How to Choose a Web Site Designer
This piece is the first of three articles on how to create a Web presence for your drilling company.
National Driller July 2005 e-Newsletter
When you're self-employed, choosing a Web site designer is a crucial decision, as a good Web site can bring you more business and a bad one can drive away prospective customers. Below are some important things to consider when selecting a Web site designer for your new site or site redesign.
What Types of Web Site Designers Are Out There?I don't think there is an "official" definition, so I'll give you my definition:
- A Web site designer helps you to determine the page layout, graphics, text location and colors of your site, as well as the navigation and how pages will cross-link to one another. S/he also may do the actual computer programming and graphic artwork for the site, or may hire out that work to a programming specialist. A Web site designer is the project manager for your site design or redesign.
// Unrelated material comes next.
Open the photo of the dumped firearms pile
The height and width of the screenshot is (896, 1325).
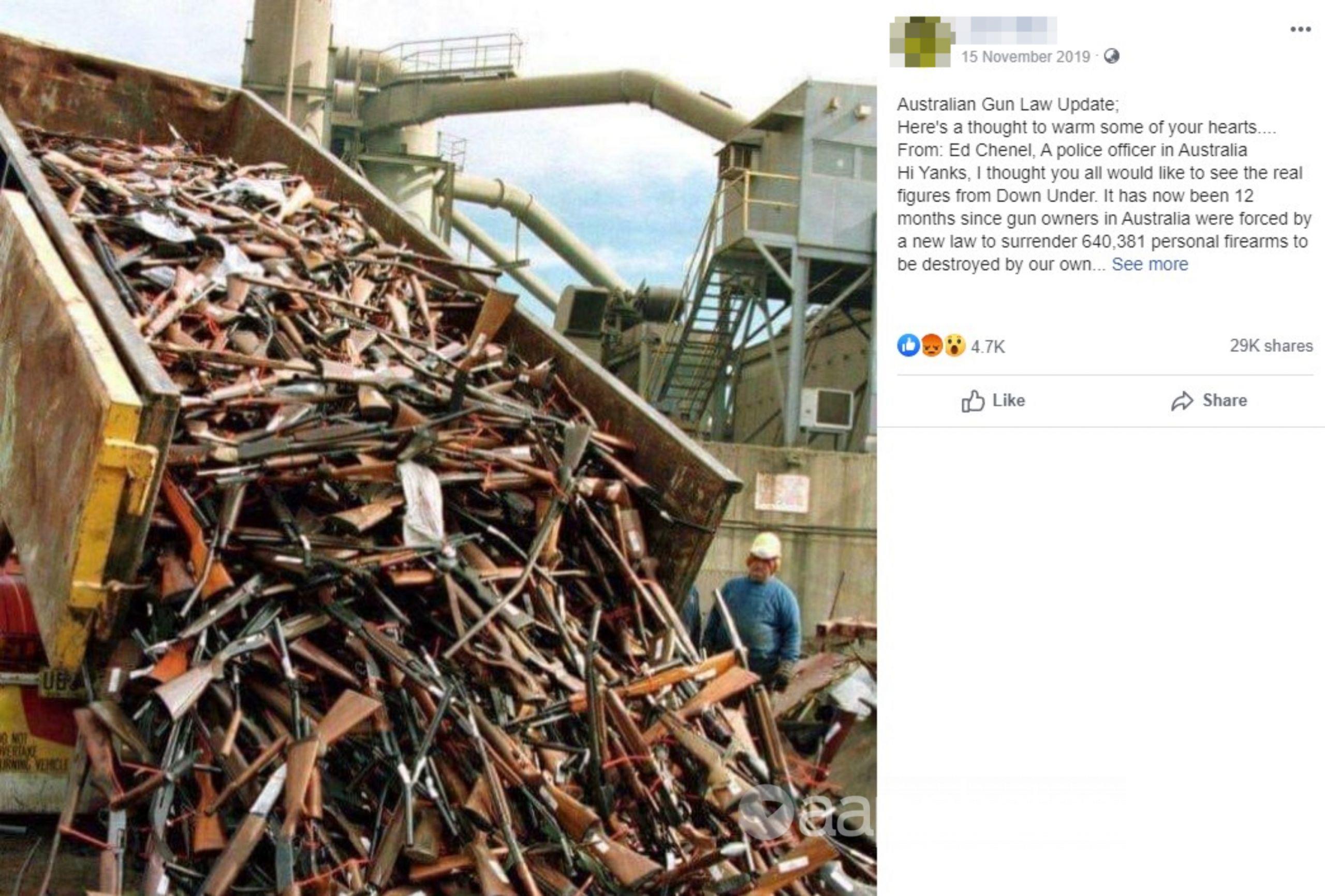point(438,448)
- A Web site programmer takes the design from the designer and creates the code to make the site run. S/he also is responsible for all the technical stuff that happens behind-the-scenes to make sure the site works properly for your visitors.
- A graphic designer creates the graphics for the site, including your logo and buttons. A graphic designer also may create the overall look and feel of the site.
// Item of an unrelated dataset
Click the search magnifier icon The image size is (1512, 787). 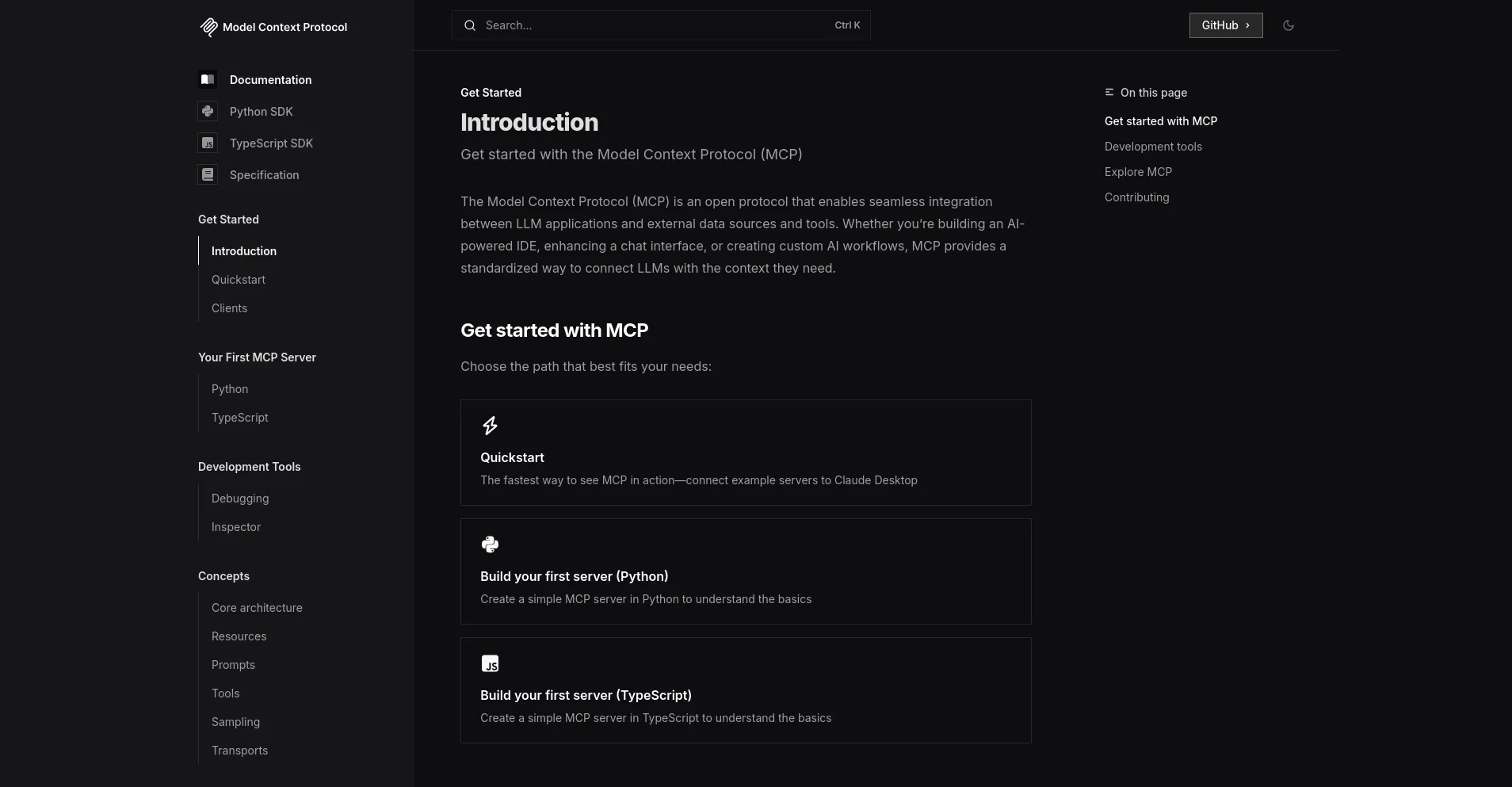pos(470,25)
- An Internet marketing specialist helps you to determine how your website fits into your overall marketing strategy, and how to get more traffic and sales from your website.
Sometimes, if you're lucky, you can get all four of these skills from the same person. You may find a designer who also can help you with the text for your Web site but don't count on it. Be prepared to write the text yourself, or hire a professional copywriter.
What Makes a Good Designer?I don't recommend specific designers, as much of it depends on whether you want to work locally with someone, or whether you are willing to work remotely with them over the phone. Here are some things to think and ask about when interviewing and hiring Web site designers:
- Talk to some of their current and recent clients, to see how smooth the process was.
- Look at sites they've designed to see if you like their styles. Is there a certain feel to all their sites, or are they flexible in their designs?
- Ask them if they did the actual graphic and layout design of the site, or if they just did the programming.
- Ask them if they have a structured planning process that leads you through the design phase, and if they will document all the discussions that you'll have together. If they have Web site planning guides that you'll work through together, it's helpful.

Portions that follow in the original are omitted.